_What you need to do_:
A: Write out this part of the forum thread on homeopathy for head tremors word for word: begin at the words "## SnarlPatrick (Oct" and stop after "a few hours.".
B: In the forum thread on homeopathy for head tremors, how long do SnarlPatrick's arm twitches last before they go away?
C: Carry on the forum thread on homeopathy for head tremors from its last post.

====== Excerpt to read

# Homeopathy for head tremor/twitch?



## styler5 (Oct 7, 2006)

I'm basically out of medications to try. Is there a good remedy for this symptom? I can't find anything for this specific condition on google.


----------



## SnarlPatrick (Oct 12, 2009)

Unfortunately, despite being rigorously tested, homeopathy has never been shown to provide any advantage over placebos in any rigorous study. It claimed method of action lacks basic scientific plausibility. Randi will explain why if you are interested.


The gist of it is that homeopathic remedies are just water. Its a particularly frustrating scam because most people assume that homeopathic just means "herbal".

Sorry about the tremors. I occasionally get persistent muscle twitches in my arms and its very annoying, but always goes away on its own after a few hours.


----------



## Mello (Oct 1, 2009)

SnarlPatrick said:


> Unfortunately, despite being rigorously tested, homeopathy has never been shown to provide any advantage over placebos in any rigorous study. It claimed method of action lacks basic scientific plausibility. Randi will explain why if you are interested.
> 
> 
> The gist of it is that homeopathic remedies are just water. Its a particularly frustrating scam because most people assume that homeopathic just means "herbal".
> ...


Wow, i use homeopathic medicine myself. I cant believe theres barley anything in the medicine except for water. No wonder all the homeopathic granules look the same and taste the same. Good video, i think i'm gonna stop buying them.

============
====== Records shown

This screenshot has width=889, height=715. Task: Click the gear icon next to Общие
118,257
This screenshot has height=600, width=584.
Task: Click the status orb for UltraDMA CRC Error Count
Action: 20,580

============

_Answer set_:
A:
## SnarlPatrick (Oct 12, 2009)

Unfortunately, despite being rigorously tested, homeopathy has never been shown to provide any advantage over placebos in any rigorous study. It claimed method of action lacks basic scientific plausibility. Randi will explain why if you are interested.


The gist of it is that homeopathic remedies are just water. Its a particularly frustrating scam because most people assume that homeopathic just means "herbal".

Sorry about the tremors. I occasionally get persistent muscle twitches in my arms and its very annoying, but always goes away on its own after a few hours.

B: A few hours.

C:
----------



## styler5 (Oct 7, 2006)

Do you have any herbal medicine/substance to recommend then?


----------



## sprinter (Nov 22, 2003)

I've read that Hawthorn Berry is good for restless leg syndrome and similar things. :stu

http://www.spokesman.com/stories/2009/nov/05/hawthorn-berries-helped-relieve-rls/



> DEAR DR. GOTT: Your recent article on hawthorn berries and restless legs syndrome has changed my life. I use only alternative remedies and vitamin supplements, but I was so tortured that I was about to give in to a conventional option. The hawthorn berries worked immediately and have continued to be successful for more than two weeks now. I have suffered since my 30s and am now in my late 50s. I can sit and read, sit around a table and converse and sleep soundly. I am ever so grateful for your suggestion.
> DEAR READER: As I have indicated in the past, restless legs syndrome is an extremely agitating, tormenting, sleep-depriving disorder in which a person has an uncontrollable compulsion to move his or her legs. This commonly occurs when in bed attempting to sleep and results in night-walking until the wee hours of the morning.
> The hawthorn berry is considered to be a tonic for the heart and is known to contain antioxidant properties. Today, its use has expanded to assist with high blood pressure and high cholesterol levels.
> Some people have written to me indicating this antioxidant has helped them with the *muscle twitches and tremors associated with restless legs syndrome, Parkinson's and other disorders.* I am pleased you have been able to keep your RLS under control with its use; however, the bottom line is that anyone considering taking hawthorn berry or any other supplement should speak with his or her physician first. Be guided by the opinion received.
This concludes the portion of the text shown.